Location
- Riverhead, Suffolk County, New York United States

District information
- Type: Public
- Motto: Integrity, Creativity, Respect.
- Grades: PK-12
- Superintendent: Robert M. Hagan, Ed.D
- Schools: 7

Students and staff
- District mascot: Rippy The Riptide
- Colors: Blue and White

Other information
- Sports Nickname: Blue Waves
- District Offices: 814 Harrison Ave Riverhead, NY 11901
- Website: www.riverhead.net

= Riverhead Central School District =

School district in the U.S. state of New York

Riverhead Central School District is a public school district located in the eastern part of Suffolk County, New York, United States. It primarily serves the Town of Riverhead, as well as 10 sqmi in the Town of Southampton and 3 sqmi in the Town of Brookhaven, and includes the census-designated places(CDPs) of Aquebogue, Baiting Hollow, Riverhead, and Riverside, and portions of Northville, Calverton, Flanders, Hampton Bays, Jamesport, Northampton, and Wading River. The total district size is 81 sqmi.

The total enrollment for the 2022-2023 school year was 5,245 students.

==Schools==
===High schools===
- Riverhead High School - The 33rd and current location of the Riverhead High School.

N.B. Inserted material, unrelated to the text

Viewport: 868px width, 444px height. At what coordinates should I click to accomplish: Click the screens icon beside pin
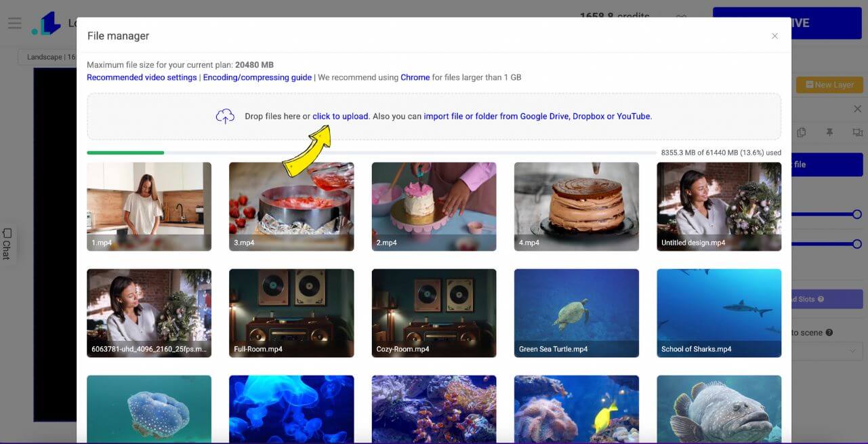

===Intermediate schools===
- Riverhead Middle School (7-8 grade).
- Pulaski Street Intermediate School (5-6 grade). Was built in 1938 and was the original location of Riverhead High School.

===Elementary schools===
- Aquebogue Elementary School (K-4). Building originally constructed in 1929.
- Phillips Avenue School (K-4)
- Riley Avenue School (K-4)
- Roanoke Avenue School (K-4). Building originally built in 1922 and was the 1st location of the Riverhead Library.